The company received a further boost when it reported impressive June traffic data and unveiled a bullish view on key metrics for the second quarter of 2017. In fact, this Atlanta, GA-based carrier stated that consolidated traffic, measured in revenue passenger miles (RPMs), increased 2.8% in the month (on a year-over-year basis) to approximately 20.83 billion. The upside was driven by 3.9% rise in domestic RPMs.
Consolidated capacity (available seat miles/ASMs) also inched up 1.8% to 23.52 billion in the month. Moreover, load factor or the percentage of seats filled by passengers increased 80 basis points (bps) to 88.5%. This was primarily because traffic growth outweighed the capacity expansion, thereby leading to packed planes.
Additionally, the airline recorded an 82.8% on-time performance and 99.9% completion factor (mainline). The brightest spot of the carrier’s June performance was with respect to passenger revenue per available seat mile (PRASM: a measure of unit revenue) that increased 2.5% (ona year-over-year basis).
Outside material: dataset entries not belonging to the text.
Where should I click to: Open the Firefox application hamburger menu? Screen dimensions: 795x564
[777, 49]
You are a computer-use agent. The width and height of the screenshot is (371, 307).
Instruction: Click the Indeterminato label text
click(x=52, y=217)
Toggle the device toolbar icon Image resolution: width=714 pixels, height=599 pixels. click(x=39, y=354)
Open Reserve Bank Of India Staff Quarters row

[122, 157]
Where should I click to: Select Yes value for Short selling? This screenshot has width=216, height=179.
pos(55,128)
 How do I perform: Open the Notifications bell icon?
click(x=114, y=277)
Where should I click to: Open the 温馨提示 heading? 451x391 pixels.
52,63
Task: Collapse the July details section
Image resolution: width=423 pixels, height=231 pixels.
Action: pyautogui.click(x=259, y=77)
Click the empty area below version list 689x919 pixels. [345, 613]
In fact, at the end of the first six months, Delta generated consolidated RPMs of 105.5 billion (up 1.3 % year over year) and ASMs of 124.1 billion (flat year over year). Also, load factor was 85%, up 110 bps.
Q2 View
Delta’s strong PRASM performance in June and May (when the metric increased 3.5%) have raised hopes for this Zacks Rank #1 (Strong Buy) carrier, displaying quarterly unit revenue growth for the first time in the second quarter since the fourth quarter of 2014. You can see the complete list of today’s Zacks #1 Rank stocks here.
The carrier now expects the metric to increase approximately 2.5% in the second quarter, despite storms in Atlanta during April that forced the carrier to cancel multiple flights. Moreover, the bullish second-quarter PRASM view implies that the metric is likely to come in at the upper end of its previously guided range of 1% to 3%.
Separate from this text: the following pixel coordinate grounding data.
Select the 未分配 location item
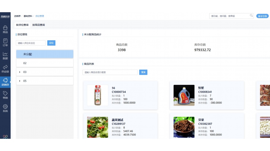The image size is (270, 151). 45,54
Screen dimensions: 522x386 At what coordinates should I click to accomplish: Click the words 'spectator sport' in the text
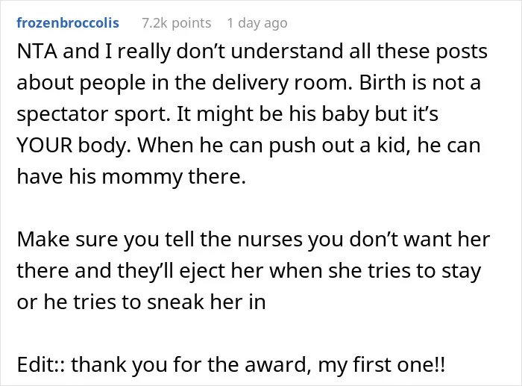pos(93,114)
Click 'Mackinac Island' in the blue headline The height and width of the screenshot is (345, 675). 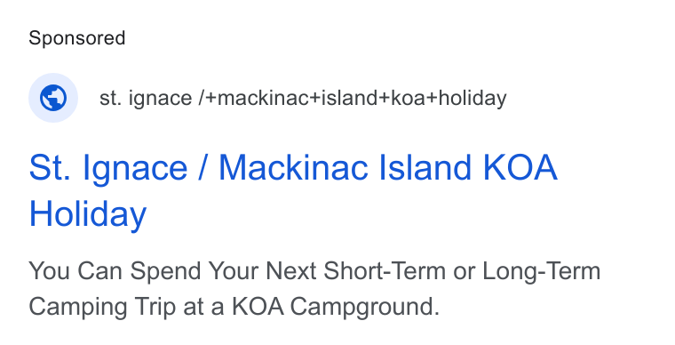(x=345, y=167)
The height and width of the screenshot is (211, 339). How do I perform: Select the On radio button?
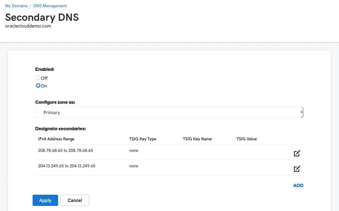[38, 86]
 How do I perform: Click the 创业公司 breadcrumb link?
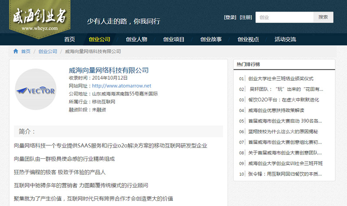pos(48,51)
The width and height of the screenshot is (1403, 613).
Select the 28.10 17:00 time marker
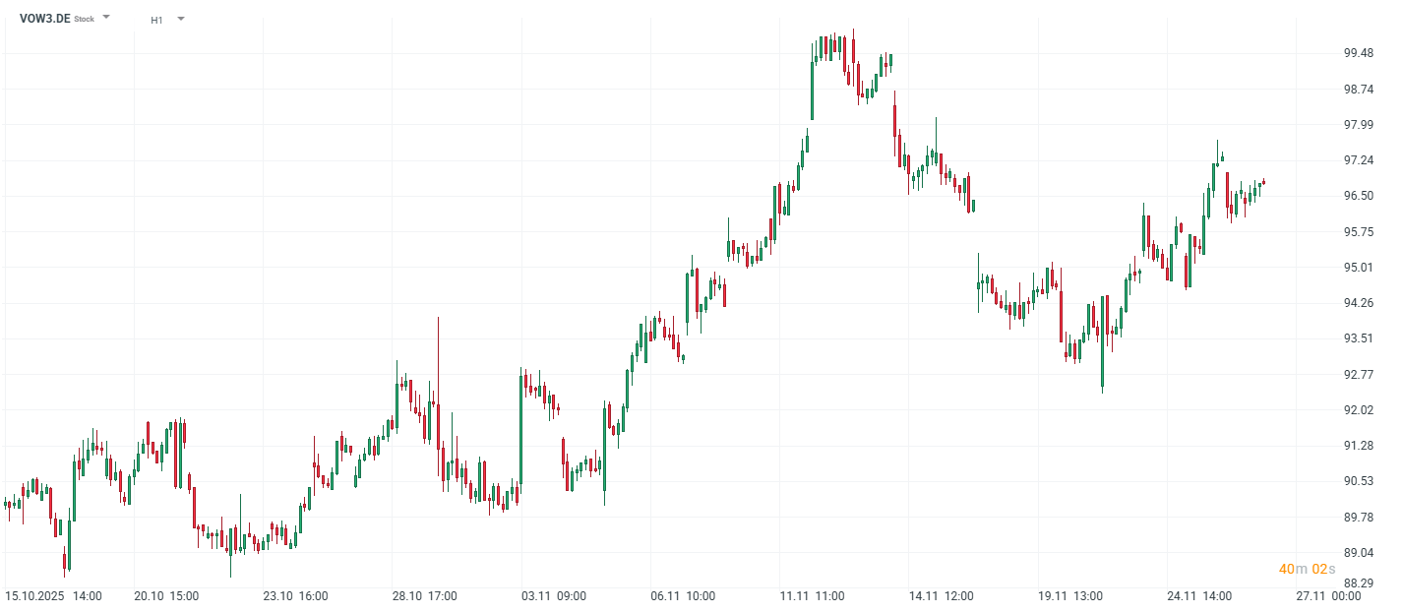pos(425,596)
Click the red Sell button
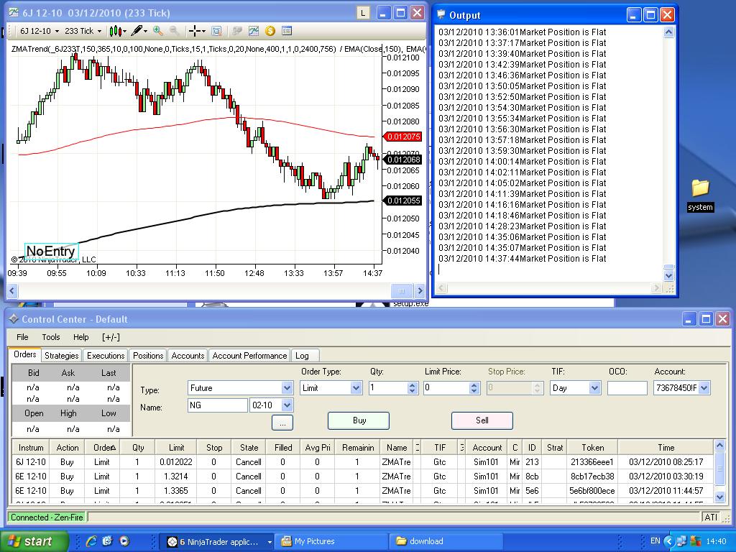This screenshot has height=552, width=736. point(482,420)
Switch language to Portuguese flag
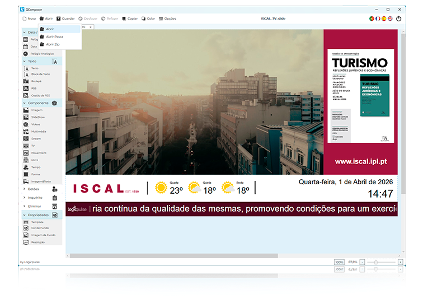The height and width of the screenshot is (308, 423). (x=372, y=18)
In fact, Delta is not the only carrier to have issued bullish unit revenue forecast. The likes of American Airlines Group (AAL - Free Report) and JetBlue Airways Corporation (JBLU - Free Report) have also unveiled encouraging projections with respect to the metric for the second quarter of 2017.
Apart from the bullish passenger unit revenue view, Delta also raised the lower end of its guidance for pre-tax margin. Currently, the airline expects the metric to be in the range of 18% to 19% (previous guidance was in the band of 17% to 19%).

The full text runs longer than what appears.